EXERCISE OBJECTIVE — Once you reach the line containing "Task: Click the alarms bell icon in header", return it and every line after it exactly, through the end of the records below, with no pictures.

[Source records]
● ● ● ● ● ● ●

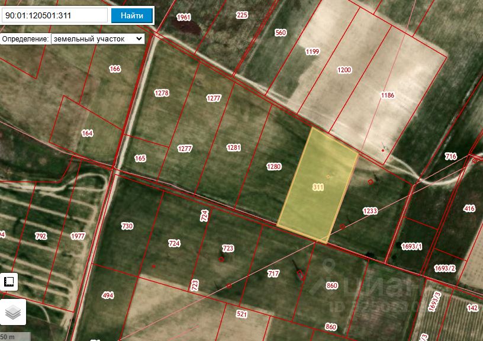This screenshot has width=483, height=341.
Task: Select parcel 1200 on the map
Action: coord(344,70)
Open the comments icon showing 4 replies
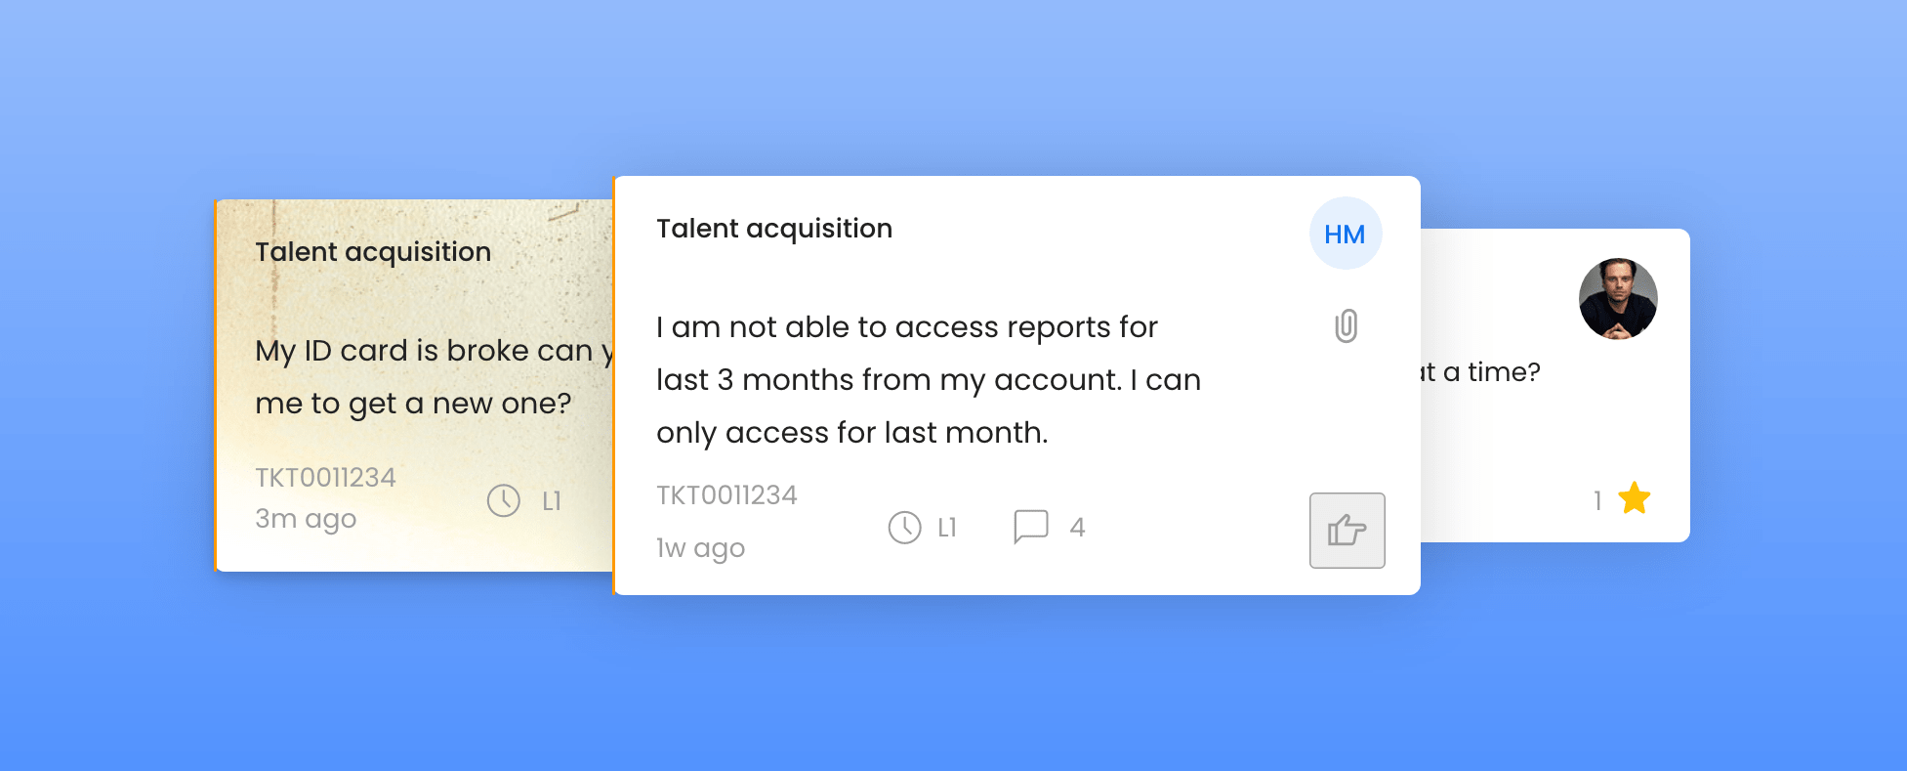The height and width of the screenshot is (771, 1907). 1031,526
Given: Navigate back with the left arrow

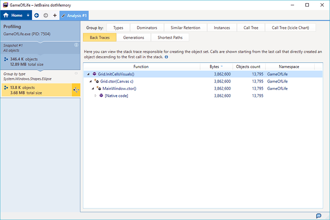Looking at the screenshot, I should [37, 15].
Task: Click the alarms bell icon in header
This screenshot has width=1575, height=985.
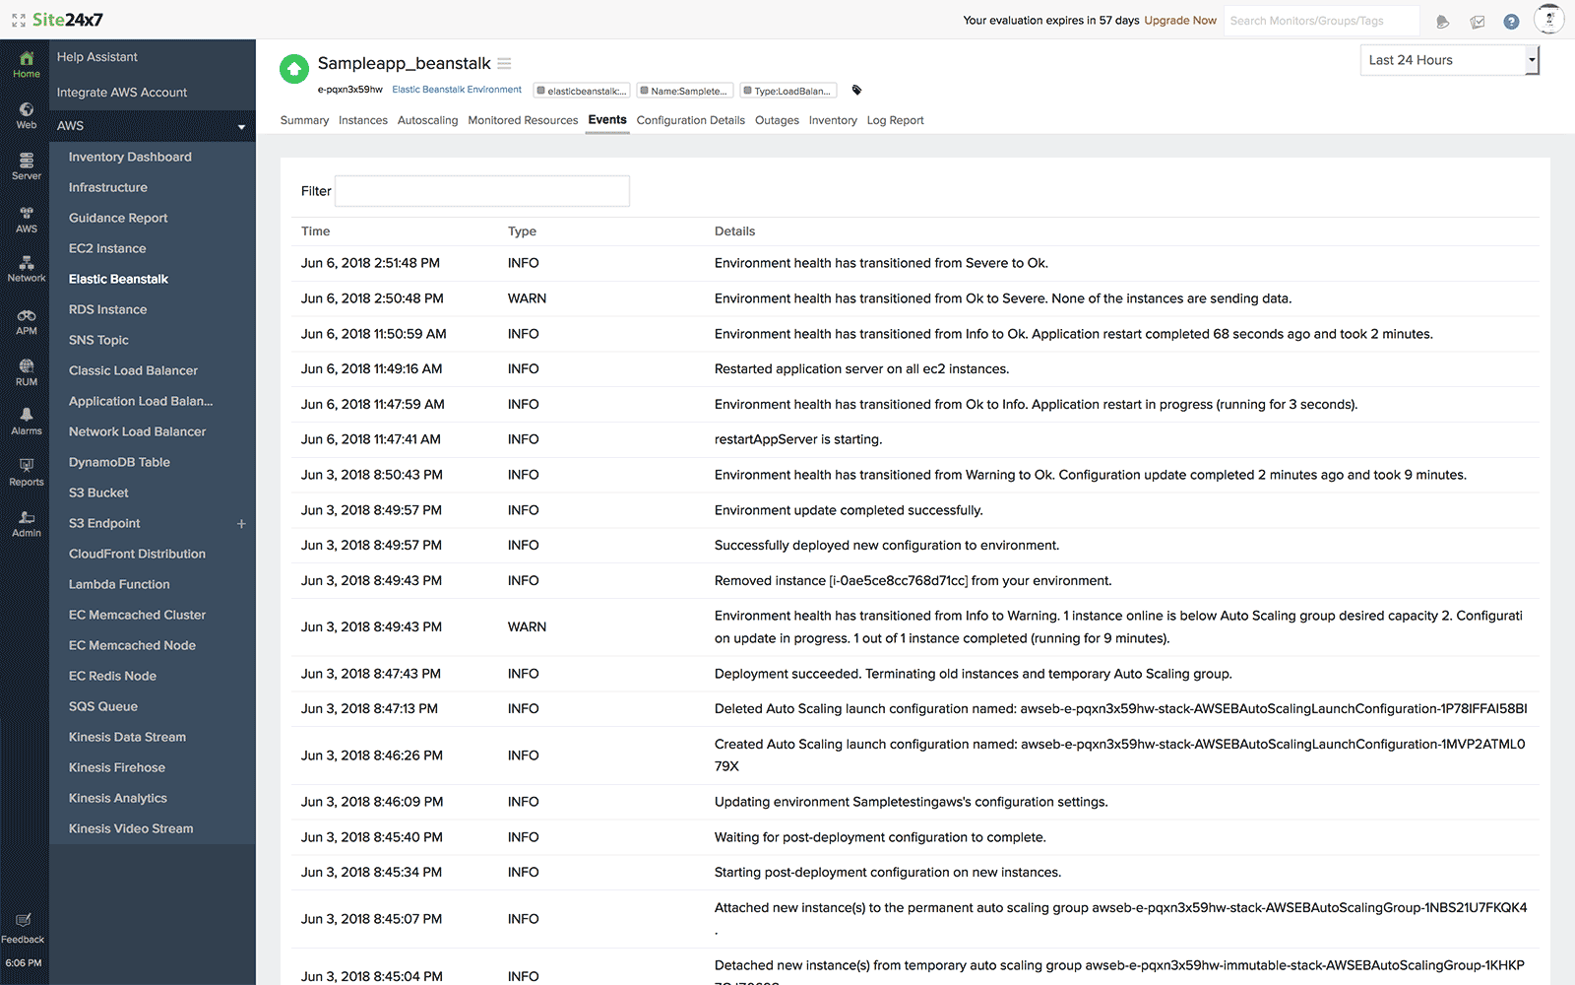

● ● ● ● ● ● ●

EXERCISE ANSWER —
Task: Click the alarms bell icon in header
This screenshot has width=1575, height=985.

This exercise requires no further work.